Search code examples
c#sqlentity-framework-corecommon-table-expressionwindow-functions

Join a Sub-Query in EF Core


Goal: I want to select the latest versioned records of a given table:

id version name
1 0 Alek
1 1 Alex
2 0 Bob

Note: the temporal data feature is a no-go.

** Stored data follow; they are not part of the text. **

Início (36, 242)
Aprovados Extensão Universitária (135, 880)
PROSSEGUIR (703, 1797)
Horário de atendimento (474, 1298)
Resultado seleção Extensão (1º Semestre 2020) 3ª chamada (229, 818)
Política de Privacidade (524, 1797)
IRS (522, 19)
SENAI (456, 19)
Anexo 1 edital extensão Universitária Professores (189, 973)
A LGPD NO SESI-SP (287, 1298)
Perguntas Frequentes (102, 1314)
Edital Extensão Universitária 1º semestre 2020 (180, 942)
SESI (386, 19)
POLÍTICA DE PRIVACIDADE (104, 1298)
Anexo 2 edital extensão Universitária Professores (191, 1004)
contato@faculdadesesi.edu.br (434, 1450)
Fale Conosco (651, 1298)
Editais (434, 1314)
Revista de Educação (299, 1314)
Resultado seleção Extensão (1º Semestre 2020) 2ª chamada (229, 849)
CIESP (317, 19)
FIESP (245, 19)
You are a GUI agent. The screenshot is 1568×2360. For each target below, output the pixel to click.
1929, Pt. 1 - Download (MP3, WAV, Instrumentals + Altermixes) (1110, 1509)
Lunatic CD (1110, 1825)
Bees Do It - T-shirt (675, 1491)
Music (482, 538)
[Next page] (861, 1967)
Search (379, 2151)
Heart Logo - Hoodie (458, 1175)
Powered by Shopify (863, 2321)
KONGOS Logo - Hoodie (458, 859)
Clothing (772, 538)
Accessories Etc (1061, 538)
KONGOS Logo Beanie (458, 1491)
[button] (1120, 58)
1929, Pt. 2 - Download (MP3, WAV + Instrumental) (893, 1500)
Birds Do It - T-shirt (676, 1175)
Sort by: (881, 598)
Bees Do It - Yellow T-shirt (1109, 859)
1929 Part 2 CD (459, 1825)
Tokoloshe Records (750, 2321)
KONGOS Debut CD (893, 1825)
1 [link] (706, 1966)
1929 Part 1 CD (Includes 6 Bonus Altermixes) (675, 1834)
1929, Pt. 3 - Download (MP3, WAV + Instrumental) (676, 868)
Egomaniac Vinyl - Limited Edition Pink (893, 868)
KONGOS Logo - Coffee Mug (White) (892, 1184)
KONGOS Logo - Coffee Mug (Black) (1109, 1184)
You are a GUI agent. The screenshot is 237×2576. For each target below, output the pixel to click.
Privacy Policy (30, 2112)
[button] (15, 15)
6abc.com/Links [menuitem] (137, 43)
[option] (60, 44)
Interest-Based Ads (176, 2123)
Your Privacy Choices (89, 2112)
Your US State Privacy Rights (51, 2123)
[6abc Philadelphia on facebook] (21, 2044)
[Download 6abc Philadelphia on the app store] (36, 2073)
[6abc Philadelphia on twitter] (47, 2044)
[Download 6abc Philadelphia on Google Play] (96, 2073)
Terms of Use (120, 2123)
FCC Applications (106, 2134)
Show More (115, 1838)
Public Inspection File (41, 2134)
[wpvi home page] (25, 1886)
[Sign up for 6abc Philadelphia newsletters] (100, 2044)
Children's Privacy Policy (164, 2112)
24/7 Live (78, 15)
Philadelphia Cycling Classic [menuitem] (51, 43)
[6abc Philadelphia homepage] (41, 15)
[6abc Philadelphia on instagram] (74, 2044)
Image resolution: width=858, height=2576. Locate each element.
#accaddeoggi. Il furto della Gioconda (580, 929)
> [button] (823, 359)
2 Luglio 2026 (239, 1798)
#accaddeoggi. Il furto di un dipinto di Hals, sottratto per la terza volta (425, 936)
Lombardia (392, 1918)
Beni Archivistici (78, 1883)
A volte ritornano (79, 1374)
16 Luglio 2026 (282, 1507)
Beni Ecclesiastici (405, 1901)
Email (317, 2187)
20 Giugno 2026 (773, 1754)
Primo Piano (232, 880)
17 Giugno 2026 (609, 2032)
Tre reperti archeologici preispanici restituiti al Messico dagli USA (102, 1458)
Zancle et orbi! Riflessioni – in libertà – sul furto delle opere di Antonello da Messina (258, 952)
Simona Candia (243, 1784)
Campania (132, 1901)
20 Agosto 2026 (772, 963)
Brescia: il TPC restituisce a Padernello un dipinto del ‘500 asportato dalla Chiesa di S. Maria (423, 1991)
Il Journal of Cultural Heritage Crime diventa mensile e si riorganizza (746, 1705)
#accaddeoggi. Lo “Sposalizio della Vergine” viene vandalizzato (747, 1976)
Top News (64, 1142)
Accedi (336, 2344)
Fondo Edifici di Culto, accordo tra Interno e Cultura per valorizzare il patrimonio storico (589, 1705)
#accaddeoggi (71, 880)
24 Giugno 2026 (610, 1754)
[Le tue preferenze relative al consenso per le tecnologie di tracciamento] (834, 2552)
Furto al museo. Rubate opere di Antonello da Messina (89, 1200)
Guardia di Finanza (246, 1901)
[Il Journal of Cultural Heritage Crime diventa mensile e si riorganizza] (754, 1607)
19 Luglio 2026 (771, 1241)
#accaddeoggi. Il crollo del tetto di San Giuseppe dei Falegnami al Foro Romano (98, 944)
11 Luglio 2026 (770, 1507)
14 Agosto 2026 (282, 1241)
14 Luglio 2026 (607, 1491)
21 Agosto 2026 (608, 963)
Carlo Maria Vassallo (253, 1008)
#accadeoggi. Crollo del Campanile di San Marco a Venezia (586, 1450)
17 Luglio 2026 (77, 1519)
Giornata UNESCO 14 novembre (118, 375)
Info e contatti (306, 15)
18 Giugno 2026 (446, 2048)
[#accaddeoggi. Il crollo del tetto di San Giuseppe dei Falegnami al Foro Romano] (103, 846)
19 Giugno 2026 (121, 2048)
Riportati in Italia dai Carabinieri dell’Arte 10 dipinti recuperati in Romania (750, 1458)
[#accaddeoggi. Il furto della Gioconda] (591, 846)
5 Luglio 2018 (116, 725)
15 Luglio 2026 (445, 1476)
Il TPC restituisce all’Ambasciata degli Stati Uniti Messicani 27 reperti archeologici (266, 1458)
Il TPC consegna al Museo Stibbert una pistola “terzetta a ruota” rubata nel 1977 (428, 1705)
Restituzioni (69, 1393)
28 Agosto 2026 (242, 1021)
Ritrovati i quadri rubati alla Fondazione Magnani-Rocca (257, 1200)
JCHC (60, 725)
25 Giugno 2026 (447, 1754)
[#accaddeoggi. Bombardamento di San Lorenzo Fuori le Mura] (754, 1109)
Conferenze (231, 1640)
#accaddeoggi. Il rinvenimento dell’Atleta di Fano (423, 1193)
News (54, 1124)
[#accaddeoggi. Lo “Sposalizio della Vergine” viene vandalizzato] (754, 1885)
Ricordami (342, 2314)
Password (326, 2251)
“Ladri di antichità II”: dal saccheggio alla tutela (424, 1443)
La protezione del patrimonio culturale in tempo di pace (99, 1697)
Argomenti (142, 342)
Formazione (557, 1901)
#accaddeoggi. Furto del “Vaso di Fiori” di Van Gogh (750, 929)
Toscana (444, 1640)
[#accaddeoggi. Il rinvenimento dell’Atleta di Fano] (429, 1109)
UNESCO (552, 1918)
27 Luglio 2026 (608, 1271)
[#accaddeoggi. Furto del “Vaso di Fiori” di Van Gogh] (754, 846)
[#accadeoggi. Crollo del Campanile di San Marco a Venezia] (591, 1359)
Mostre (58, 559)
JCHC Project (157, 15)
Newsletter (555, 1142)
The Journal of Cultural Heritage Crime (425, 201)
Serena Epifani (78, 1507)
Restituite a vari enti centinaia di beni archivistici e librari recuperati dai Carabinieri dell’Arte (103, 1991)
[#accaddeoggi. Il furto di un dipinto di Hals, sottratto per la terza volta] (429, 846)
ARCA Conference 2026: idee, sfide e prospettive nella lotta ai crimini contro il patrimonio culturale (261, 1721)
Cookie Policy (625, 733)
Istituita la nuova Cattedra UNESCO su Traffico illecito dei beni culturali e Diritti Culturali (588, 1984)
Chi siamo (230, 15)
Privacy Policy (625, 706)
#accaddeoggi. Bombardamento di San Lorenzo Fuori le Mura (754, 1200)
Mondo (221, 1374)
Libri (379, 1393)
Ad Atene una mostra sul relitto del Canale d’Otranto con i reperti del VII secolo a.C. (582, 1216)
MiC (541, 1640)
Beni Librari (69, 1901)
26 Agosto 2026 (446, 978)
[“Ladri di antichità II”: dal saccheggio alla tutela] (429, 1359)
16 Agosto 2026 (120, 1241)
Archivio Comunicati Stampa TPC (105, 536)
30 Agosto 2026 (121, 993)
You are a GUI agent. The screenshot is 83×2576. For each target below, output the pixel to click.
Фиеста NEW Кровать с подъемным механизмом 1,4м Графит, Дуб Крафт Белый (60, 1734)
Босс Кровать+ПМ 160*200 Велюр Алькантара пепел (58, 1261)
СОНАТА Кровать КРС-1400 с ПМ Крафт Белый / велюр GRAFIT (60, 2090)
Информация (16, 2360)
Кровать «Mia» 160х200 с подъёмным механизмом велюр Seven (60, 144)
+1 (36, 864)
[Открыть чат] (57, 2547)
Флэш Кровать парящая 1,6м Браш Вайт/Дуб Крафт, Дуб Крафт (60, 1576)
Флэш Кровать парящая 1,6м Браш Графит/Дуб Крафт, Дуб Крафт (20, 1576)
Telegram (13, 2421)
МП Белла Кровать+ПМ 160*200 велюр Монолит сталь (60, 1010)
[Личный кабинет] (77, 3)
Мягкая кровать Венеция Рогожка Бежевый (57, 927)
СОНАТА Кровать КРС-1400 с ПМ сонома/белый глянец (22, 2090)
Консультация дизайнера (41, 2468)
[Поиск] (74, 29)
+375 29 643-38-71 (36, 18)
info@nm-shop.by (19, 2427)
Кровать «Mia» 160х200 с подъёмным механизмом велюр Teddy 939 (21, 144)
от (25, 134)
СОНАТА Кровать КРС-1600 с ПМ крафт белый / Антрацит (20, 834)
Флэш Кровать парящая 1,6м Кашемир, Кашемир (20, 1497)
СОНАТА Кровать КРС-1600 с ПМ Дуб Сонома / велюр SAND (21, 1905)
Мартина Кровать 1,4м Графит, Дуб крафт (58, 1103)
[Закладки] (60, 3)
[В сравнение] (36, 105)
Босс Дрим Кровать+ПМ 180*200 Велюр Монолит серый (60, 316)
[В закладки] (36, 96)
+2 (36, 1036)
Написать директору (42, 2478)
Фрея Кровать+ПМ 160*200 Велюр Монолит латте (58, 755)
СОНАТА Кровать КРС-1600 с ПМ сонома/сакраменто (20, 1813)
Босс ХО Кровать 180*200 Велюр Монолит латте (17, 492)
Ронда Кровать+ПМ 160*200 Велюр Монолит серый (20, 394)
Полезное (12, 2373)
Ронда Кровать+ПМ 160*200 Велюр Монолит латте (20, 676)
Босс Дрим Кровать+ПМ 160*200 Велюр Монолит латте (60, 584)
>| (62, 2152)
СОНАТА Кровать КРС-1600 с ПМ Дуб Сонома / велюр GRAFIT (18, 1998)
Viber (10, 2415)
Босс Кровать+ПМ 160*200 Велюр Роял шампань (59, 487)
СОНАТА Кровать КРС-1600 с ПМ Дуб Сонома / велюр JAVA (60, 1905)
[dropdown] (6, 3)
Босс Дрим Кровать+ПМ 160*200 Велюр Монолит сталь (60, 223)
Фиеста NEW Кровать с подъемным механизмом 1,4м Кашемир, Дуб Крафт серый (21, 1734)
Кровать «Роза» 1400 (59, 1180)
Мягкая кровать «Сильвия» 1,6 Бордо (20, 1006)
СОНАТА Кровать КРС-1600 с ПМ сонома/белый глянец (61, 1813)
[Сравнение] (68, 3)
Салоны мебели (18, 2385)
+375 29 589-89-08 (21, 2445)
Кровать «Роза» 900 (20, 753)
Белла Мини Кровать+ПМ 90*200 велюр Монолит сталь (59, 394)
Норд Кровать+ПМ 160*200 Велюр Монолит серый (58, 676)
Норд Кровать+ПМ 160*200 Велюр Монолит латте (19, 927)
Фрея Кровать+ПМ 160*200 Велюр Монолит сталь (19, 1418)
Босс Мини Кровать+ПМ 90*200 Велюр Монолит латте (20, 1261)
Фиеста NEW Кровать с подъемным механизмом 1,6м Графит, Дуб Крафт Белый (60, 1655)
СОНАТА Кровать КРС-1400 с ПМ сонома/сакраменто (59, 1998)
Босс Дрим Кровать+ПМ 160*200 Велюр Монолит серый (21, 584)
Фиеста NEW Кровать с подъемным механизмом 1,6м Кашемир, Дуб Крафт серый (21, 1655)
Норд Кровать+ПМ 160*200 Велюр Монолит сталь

Ideally this is what I want EF Core to generate using CTE's:

WITH cte (Id, Version) AS 
(
    SELECT 
        Id, MAX(Version)
    FROM 
        Table
    GROUP BY 
        Id
)
SELECT a.*
FROM Table a
JOIN cte ON a.Id = cte.Id AND cte.Version = e.Version;

Note: here is an alternative but equivalent query if the above is impossible in EF Core:

SELECT a.*
FROM (
    SELECT *,
        ROW_NUMBER() OVER (PARTITION BY Id ORDER BY Version DESC) rn
    FROM Table a
    WHERE redacted
) a
WHERE a.rn = 1;

C# LINQ query:

var query = (from a in context.Test
            join j in (from m in context.Test
                        group m by m.Id
                        into g
                        select new { g.Key, Version = g.Max(x => x.Version) })
            on new { a.Id, a.Version } equals new { Id = j.Key, j.Version } into gj
            select a).ToQueryString();

ISSUE: the actual generated SQL query completely misses the sub-query:

SELECT [a].[Id], [a].[Version]
FROM [Employer] AS [e]

Update 2024 based on https://stackoverflow.com/users/14868997/charlieface answer

Working solution:

using Microsoft.EntityFrameworkCore;
using Microsoft.EntityFrameworkCore.Metadata.Builders;

using var context = new MyDbContext()

var query = context.Entities
    .GroupBy(t => t.Id)
    .Select(g => g.OrderByDescending(t => t.Version).FirstOrDefault())
    .ToQueryString();

Console.WriteLine(query);

public class Entity {
    public required int Id { get; set; }
    public required int Version { get; set; }
    public required string Name { get; set; }
}

public class EntityTypeConfiguration : IEntityTypeConfiguration<Entity>
{
    public void Configure(EntityTypeBuilder<Entity> builder)
    {
        builder
            .HasKey(b => new { b.Id, b.Version });

        builder.Property(b => b.Id)
            .ValueGeneratedOnAdd();

        builder
            .Property(b => b.Name)
            .IsRequired();

        builder.Property(b => b.Version)
            .HasDefaultValue(0);
    }
}

public class MyDbContext : DbContext
{
    public DbSet<Entity> Entities { get; set; }

    public MyDbContext() : base() {}

    public MyDbContext(DbContextOptions<MyDbContext> options) : base(options) {}

    protected override void OnConfiguring(DbContextOptionsBuilder optionsBuilder)
    {
        optionsBuilder.UseSqlServer(@"Server=tcp:efcore-stackoverflow.database.windows.net,1433;Initial Catalog=efcore-stackoverflow;Encrypt=True;TrustServerCertificate=False;Connection Timeout=30;Authentication=""Active Directory Default"";");
    }

    protected override void OnModelCreating(ModelBuilder modelBuilder)
    {
        modelBuilder.ApplyConfigurationsFromAssembly(typeof(EntityTypeConfiguration).Assembly);
    }
}

The standard output is as follows:

SELECT [e3].[Id], [e3].[Version], [e3].[Name]
FROM (
    SELECT [e].[Id]
    FROM [Entities] AS [e]
    GROUP BY [e].[Id]
) AS [e1]
LEFT JOIN (
    SELECT [e2].[Id], [e2].[Version], [e2].[Name]
    FROM (
        SELECT [e0].[Id], [e0].[Version], [e0].[Name], ROW_NUMBER() OVER(PARTITION BY [e0].[Id] ORDER BY [e0].[Version] DESC) AS [row]
        FROM [Entities] AS [e0]
    ) AS [e2]
    WHERE [e2].[row] <= 1
) AS [e3] ON [e1].[Id] = [e3].[Id]

Solution

  • The most correct way to do a row-number query in EF Core is to let it work that out for itself

    var query = 
        context.Test
        .GroupBy(t => t.Id)
        .Select(g => g.OrderByDescending(t => t.Version).First());
    

    I'm not sure why the joined query wasn't working, but it's not very efficient anyway.